● WHAT IS EXPECTED: Start at the line below containing "2014年 7月 (265, 1477)" and stop at the line containing "ブログ (256, 1238)". Repeat every line of that stretch exactly, and nothing outside it.

● RECORDED INFORMATION:
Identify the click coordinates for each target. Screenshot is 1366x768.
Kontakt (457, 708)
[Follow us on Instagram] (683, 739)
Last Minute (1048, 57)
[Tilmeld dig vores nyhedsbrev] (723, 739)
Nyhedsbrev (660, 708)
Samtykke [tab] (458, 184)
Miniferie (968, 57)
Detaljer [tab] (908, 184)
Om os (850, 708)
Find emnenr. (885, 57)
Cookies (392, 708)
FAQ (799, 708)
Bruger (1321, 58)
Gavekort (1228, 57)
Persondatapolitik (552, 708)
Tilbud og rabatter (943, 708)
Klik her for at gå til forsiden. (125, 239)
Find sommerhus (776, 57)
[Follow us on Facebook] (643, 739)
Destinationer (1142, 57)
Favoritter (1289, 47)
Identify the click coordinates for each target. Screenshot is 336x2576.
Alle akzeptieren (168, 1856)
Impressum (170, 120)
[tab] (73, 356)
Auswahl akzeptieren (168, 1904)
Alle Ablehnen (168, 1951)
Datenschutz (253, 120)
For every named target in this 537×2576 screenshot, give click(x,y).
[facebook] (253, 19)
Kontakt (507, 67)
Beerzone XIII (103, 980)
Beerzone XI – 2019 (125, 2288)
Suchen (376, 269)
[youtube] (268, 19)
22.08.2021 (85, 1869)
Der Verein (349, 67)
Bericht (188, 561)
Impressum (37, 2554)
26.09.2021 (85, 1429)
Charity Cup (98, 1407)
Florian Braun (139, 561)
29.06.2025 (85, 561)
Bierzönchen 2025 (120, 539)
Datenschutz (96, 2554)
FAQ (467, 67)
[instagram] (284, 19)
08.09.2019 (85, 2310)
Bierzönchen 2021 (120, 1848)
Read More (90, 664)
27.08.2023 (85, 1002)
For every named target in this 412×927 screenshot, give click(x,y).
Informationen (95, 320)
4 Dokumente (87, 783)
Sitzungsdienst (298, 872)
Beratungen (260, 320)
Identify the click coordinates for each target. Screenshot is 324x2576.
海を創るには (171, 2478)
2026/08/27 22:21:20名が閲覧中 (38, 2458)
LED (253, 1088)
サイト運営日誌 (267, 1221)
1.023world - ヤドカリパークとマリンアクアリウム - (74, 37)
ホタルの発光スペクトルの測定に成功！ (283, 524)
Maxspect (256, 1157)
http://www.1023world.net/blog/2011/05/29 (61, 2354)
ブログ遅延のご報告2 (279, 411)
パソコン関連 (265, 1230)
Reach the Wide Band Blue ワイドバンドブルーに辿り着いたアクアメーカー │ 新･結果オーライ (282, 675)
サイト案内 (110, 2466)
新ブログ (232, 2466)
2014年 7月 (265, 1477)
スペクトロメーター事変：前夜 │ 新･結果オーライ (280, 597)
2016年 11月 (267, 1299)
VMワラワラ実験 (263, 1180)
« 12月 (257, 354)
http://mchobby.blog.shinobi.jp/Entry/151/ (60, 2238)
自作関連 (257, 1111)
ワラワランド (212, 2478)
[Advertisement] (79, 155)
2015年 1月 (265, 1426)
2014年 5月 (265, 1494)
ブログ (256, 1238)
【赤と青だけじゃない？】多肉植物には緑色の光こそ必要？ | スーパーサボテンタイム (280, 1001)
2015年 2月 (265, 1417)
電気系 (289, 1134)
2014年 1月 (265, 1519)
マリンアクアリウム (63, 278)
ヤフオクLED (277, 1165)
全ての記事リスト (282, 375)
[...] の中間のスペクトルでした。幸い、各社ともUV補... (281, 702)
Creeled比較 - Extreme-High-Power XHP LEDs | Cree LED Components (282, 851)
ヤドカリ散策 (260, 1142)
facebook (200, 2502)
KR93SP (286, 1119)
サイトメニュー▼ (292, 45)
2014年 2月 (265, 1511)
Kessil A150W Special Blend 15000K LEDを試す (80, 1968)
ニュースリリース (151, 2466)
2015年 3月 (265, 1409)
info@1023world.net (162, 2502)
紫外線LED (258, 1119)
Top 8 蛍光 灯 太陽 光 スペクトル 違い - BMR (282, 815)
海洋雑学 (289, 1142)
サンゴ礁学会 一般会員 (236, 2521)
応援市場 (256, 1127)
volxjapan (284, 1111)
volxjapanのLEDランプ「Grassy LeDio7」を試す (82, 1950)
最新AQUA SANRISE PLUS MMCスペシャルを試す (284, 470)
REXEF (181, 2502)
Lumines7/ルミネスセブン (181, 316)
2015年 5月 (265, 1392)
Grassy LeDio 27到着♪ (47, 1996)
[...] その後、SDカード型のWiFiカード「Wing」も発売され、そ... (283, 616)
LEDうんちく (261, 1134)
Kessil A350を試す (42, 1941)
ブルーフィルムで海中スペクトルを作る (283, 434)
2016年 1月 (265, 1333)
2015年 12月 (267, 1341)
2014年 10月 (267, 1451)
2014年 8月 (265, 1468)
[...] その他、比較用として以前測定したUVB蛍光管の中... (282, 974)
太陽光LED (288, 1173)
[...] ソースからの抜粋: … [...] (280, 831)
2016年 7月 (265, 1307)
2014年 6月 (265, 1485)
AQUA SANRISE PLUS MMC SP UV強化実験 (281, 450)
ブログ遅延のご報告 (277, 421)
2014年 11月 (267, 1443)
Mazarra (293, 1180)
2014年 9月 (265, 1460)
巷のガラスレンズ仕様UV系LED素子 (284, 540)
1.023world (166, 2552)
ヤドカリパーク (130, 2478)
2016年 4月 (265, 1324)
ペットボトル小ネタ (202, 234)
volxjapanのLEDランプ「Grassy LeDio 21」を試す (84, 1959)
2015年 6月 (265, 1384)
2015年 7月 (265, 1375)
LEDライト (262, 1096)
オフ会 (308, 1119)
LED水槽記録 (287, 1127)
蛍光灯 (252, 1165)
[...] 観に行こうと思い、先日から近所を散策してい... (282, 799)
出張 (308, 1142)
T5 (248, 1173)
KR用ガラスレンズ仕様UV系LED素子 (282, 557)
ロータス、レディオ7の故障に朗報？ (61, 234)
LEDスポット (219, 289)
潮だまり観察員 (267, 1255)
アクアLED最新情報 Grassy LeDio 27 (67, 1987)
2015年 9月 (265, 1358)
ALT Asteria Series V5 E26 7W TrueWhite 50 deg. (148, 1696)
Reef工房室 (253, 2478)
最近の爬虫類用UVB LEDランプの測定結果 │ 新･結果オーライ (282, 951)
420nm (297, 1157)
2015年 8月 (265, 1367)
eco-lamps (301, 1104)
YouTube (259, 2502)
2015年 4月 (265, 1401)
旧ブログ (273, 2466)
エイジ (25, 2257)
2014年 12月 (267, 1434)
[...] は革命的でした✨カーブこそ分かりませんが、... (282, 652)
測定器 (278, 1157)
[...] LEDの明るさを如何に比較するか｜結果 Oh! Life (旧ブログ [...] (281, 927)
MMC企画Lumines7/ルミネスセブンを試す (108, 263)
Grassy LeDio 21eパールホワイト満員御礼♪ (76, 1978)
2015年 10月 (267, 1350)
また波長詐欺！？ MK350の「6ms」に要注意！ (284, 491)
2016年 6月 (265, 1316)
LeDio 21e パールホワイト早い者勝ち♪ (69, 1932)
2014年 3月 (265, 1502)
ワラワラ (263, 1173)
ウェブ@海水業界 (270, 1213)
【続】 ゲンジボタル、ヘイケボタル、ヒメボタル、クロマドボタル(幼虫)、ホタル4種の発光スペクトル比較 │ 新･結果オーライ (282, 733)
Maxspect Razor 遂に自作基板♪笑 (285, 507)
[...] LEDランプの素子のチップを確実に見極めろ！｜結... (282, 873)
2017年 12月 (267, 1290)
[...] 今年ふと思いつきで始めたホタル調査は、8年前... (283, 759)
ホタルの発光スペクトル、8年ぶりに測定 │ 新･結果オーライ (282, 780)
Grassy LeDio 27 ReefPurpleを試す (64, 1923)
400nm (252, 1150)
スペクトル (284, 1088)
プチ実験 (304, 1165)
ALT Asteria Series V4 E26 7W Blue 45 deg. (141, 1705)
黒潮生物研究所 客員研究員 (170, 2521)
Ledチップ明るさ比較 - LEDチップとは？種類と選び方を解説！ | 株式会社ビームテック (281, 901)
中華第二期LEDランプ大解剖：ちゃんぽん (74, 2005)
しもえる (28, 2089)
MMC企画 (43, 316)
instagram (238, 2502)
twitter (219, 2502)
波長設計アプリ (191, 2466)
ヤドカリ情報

● TASK RESULT:
2014年 7月 (265, 1477)
スペクトロメーター事変：前夜 │ 新･結果オーライ (280, 597)
2016年 11月 (267, 1299)
VMワラワラ実験 (263, 1180)
« 12月 (257, 354)
http://mchobby.blog.shinobi.jp/Entry/151/ (60, 2238)
自作関連 (257, 1111)
ワラワランド (212, 2478)
[Advertisement] (79, 155)
2015年 1月 (265, 1426)
2014年 5月 (265, 1494)
ブログ (256, 1238)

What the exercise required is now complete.